**Exercise objective:**
Check each line of the listing below for the string "screenshot", then copy every line that has it.

** Opening Available records block **

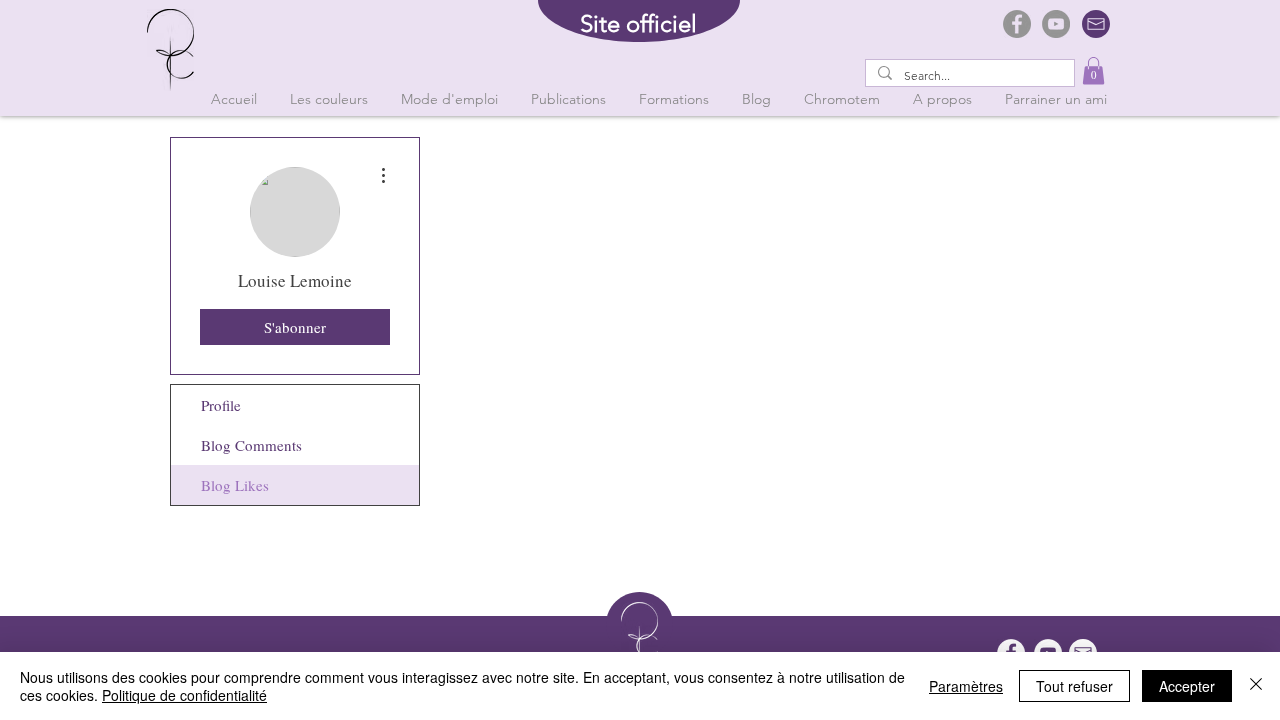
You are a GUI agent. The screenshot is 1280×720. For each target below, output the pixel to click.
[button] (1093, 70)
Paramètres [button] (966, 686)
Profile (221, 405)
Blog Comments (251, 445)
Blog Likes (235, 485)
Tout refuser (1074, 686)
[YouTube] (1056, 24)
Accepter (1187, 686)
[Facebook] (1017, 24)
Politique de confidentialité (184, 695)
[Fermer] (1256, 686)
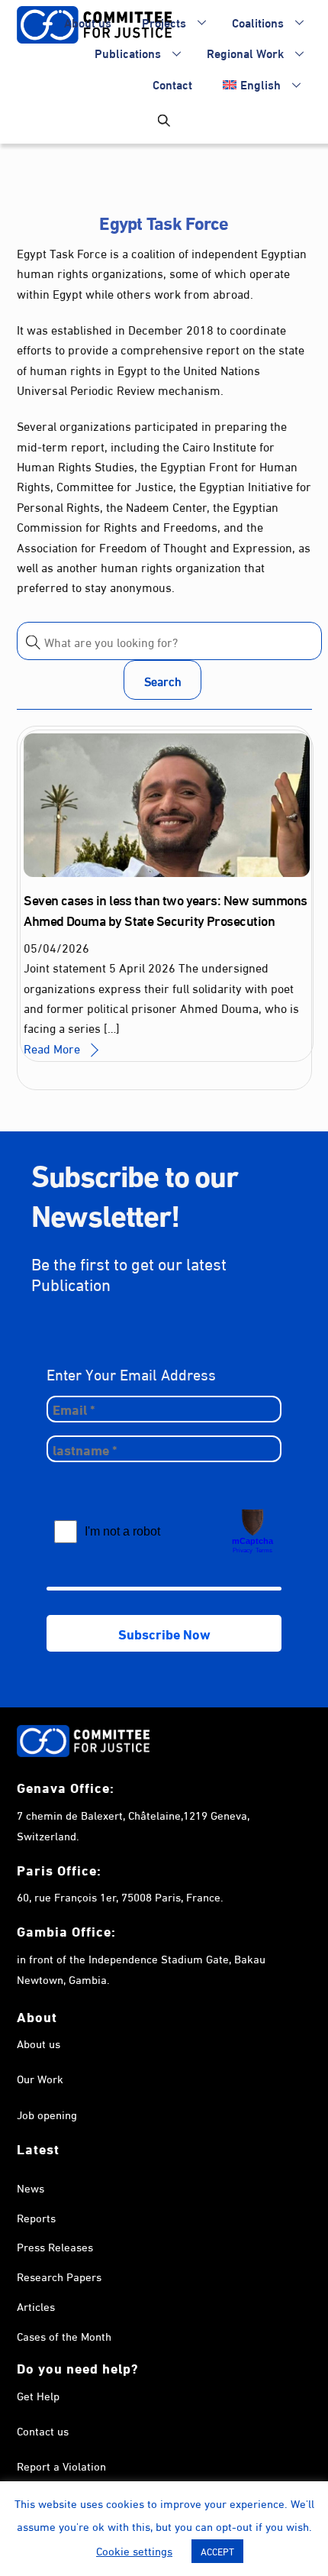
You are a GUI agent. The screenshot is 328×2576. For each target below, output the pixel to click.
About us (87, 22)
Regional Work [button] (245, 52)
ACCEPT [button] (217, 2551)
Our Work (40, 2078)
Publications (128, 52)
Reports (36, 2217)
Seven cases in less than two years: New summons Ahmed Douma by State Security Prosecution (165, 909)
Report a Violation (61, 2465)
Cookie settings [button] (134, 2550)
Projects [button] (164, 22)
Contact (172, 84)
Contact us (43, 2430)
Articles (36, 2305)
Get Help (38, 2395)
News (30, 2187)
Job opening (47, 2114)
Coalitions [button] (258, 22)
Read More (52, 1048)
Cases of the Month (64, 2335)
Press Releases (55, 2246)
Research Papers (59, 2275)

** Closing Available records block **

**Response area:**
You are a GUI agent. The screenshot is 1280×720. For each target below, output the pixel to click.
You are a GUI agent. The screenshot is 328×2576. For each target below, output the pixel to click.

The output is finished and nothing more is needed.